SET EXERCISE 1:
Answer these questions from the savings bond passage:
(a) What yearly interest rate do Series EE bonds bought in the six months starting May 1, 2022, pay?
(b) What annualized yield will I bonds bought in that period earn for their first six months?
(c) What yearly return is guaranteed to someone who keeps EE bonds for 20 years?
SET EXERCISE 2: Copy the savings bond passage between "Given that EE" and "with the 0.1%.", inclusive.

PAGE EXCERPT:
++++++++++

SAVINGS BONDS COME in two flavors: EE and I. Series EE bonds pay a fixed interest rate for up to 30 years. For bonds purchased in the six months starting May 1, 2022, that rate is a meager 0.1% a year. Meanwhile, I bonds increase in value along with inflation, plus holders can sometimes earn a small additional sum. For I bonds bought in the six months starting May 1, 2022, there’s no additional interest earned, but the annualized yield for the first six months will be 9.62%, thanks to high recent inflation.

Given that EE bonds pay just 0.1%, while I bonds pay 0% but offer inflation protection, I bonds would seem almost certain to be the better deal—unless you plan to hold for 20 years or more. The unusual wrinkle: The Treasury Department guarantees that the value of EE bonds will double in value over 20 years. That means that, while the interest rate is just 0.1% a year for those with shorter holding periods, you’re guaranteed 3.5% a year if you keep your EE bonds for 20 years. What if you sell any earlier? You’re stuck with the 0.1%.

++++++++++

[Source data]
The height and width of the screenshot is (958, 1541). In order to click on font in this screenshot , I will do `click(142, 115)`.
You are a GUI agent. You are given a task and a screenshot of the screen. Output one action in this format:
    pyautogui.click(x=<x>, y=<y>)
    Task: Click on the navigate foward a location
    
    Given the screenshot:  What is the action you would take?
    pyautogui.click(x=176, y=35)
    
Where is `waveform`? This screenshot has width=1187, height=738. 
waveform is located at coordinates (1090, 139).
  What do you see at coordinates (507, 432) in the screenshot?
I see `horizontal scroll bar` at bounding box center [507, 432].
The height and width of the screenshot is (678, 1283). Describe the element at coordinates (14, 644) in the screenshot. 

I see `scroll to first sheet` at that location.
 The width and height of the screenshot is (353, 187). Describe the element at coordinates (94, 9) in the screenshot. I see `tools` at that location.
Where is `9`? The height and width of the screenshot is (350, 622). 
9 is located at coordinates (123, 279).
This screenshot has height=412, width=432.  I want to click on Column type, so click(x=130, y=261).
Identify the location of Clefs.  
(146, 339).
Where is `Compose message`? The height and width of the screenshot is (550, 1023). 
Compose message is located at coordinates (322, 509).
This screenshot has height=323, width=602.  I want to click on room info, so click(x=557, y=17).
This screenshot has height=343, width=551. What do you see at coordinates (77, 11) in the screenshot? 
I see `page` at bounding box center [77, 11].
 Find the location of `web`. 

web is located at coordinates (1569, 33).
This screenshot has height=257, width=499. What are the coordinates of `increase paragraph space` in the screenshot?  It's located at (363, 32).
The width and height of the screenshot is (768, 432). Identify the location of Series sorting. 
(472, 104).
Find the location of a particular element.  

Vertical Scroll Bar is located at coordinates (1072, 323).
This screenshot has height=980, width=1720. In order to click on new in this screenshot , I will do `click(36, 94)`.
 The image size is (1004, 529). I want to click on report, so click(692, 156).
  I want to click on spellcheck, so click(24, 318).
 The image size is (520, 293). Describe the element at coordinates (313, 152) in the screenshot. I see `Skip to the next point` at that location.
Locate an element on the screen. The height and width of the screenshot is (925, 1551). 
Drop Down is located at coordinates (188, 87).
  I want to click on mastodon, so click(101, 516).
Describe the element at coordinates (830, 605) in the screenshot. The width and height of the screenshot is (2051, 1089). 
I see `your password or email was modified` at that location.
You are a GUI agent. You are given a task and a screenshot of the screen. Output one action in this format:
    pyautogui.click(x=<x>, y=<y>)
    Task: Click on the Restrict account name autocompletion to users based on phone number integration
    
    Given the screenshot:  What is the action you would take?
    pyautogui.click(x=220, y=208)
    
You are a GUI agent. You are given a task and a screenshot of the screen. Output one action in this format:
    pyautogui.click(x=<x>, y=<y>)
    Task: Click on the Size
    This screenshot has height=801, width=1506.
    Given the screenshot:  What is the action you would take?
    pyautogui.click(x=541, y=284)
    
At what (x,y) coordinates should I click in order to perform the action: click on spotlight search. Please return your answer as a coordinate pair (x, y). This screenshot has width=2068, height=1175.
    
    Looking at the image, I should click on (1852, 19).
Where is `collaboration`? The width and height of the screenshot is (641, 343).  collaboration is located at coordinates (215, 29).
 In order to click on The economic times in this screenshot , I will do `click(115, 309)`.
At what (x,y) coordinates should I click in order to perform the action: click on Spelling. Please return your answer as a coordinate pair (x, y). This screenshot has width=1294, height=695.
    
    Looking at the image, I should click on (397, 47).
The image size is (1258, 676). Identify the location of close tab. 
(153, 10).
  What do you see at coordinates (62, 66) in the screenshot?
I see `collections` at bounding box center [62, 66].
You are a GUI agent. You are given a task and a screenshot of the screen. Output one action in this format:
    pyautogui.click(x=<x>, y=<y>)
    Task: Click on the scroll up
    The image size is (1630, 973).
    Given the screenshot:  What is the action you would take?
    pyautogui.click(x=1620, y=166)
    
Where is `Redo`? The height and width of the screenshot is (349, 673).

++++++++++

REPLY 1:
(a) 0.1% a year
(b) 9.62%
(c) 3.5% a year

REPLY 2:
Given that EE bonds pay just 0.1%, while I bonds pay 0% but offer inflation protection, I bonds would seem almost certain to be the better deal—unless you plan to hold for 20 years or more. The unusual wrinkle: The Treasury Department guarantees that the value of EE bonds will double in value over 20 years. That means that, while the interest rate is just 0.1% a year for those with shorter holding periods, you’re guaranteed 3.5% a year if you keep your EE bonds for 20 years. What if you sell any earlier? You’re stuck with the 0.1%.